Why Communication Within a Business is Important
Businesses rely heavily on communication. Establishing a business communication strategy is pivotal. Communication strategy is as equally important as the other areas of your business. Because people have preferences in information reception, various strategies of relaying information must also be utilized to ensure that the message is understood.
Anticipate your audience’s response while preparing your message. What information will they most benefit from? What would they pick up and how can the info they learned be applied? The following are three major strategies for an effective business communication.
1. Walk around the halls. Organizations perform for development and profit. Most often, employees working attitude is directly proportional to achieving the goal. One way to ensure better employee morale is the technique of strolling around the halls and sections. While walking around, learn more about your staff, express appreciation and try to learn more. This is not micro-managing, this is designed to convey that you are present, engaged and available for any concerns. Business owners who rough it out with employees when they walk the halls often reap the rewards of their hard work.
2. Conduct “Town Hall” meetings as it is a great avenue for providing and receiving information. This communication strategy is particularly useful in resolving employee concerns, updating product information, providing training and more.

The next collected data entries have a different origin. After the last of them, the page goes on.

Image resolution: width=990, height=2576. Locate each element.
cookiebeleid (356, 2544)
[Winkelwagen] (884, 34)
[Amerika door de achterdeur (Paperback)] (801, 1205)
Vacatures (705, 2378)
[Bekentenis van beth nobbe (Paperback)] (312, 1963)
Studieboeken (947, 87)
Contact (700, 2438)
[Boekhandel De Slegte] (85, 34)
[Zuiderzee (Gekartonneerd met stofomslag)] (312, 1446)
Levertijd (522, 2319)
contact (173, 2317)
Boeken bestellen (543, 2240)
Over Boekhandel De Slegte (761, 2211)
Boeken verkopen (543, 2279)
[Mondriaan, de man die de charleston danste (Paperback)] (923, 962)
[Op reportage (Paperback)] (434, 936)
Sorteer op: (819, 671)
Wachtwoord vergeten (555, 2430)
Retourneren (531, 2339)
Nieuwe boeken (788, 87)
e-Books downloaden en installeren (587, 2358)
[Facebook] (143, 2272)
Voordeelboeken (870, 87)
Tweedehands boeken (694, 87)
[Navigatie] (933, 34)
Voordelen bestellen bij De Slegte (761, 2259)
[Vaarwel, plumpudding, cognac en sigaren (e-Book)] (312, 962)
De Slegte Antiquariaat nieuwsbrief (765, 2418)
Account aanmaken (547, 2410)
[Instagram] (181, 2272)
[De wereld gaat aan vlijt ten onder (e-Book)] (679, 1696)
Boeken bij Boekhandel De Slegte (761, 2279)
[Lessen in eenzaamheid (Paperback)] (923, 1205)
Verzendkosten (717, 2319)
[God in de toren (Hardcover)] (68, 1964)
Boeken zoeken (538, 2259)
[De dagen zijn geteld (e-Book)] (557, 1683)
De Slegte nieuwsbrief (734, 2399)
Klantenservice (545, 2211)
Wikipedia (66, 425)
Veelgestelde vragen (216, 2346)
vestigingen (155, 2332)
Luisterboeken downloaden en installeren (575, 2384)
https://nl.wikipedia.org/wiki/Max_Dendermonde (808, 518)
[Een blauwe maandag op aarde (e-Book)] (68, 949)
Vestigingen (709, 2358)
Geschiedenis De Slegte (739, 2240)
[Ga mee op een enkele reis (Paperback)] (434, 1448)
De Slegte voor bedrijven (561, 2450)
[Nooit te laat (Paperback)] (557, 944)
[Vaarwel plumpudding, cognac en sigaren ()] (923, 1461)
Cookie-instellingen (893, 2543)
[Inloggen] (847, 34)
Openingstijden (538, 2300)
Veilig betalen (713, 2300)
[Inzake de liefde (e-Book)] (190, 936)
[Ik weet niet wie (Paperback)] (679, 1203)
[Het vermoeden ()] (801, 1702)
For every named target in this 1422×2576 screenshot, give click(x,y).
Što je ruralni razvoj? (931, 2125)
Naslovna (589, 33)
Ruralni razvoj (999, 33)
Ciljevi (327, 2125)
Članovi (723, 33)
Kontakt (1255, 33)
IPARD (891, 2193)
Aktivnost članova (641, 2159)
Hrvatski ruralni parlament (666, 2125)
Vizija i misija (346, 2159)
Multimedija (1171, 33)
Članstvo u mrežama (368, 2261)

It also sets the mood for celebrating reached goals or discussing any needed improvements.
3. For staff who are visually-oriented or those assigned in satellite offices, they would appreciate having business newsletters or broadcast emails. This technique is best utilized as a recording tool to formalize discussions in other informal settings, as well as to quickly disseminate information.
Business communication can be done with different strategies. We have only covered the most common ones. Other communication strategy options include staff meetings or team-building. More options include using Internet or Intranet for faster and more convenient communication.
As you prepare, keep in mind those people or teams you should be working closely with, and consider the problems and intent of the message. Check where your business communication skill is at this point and always work for improvement.
How can you assess what is working and what is not? Create a simple survey that employees can answer with confidence. Some sample questions to ask are:
1. Share your thoughts about the current company goals set by management.
2. Do you get job feedbacks? How frequently do this happen?
3. Can employees reach the management when they have questions or concerns?
Questions such as these and more are what you should be inquiring from your staff. Your patience and determination will be tested but keep in mind that in the long run. it is your company that will benefit.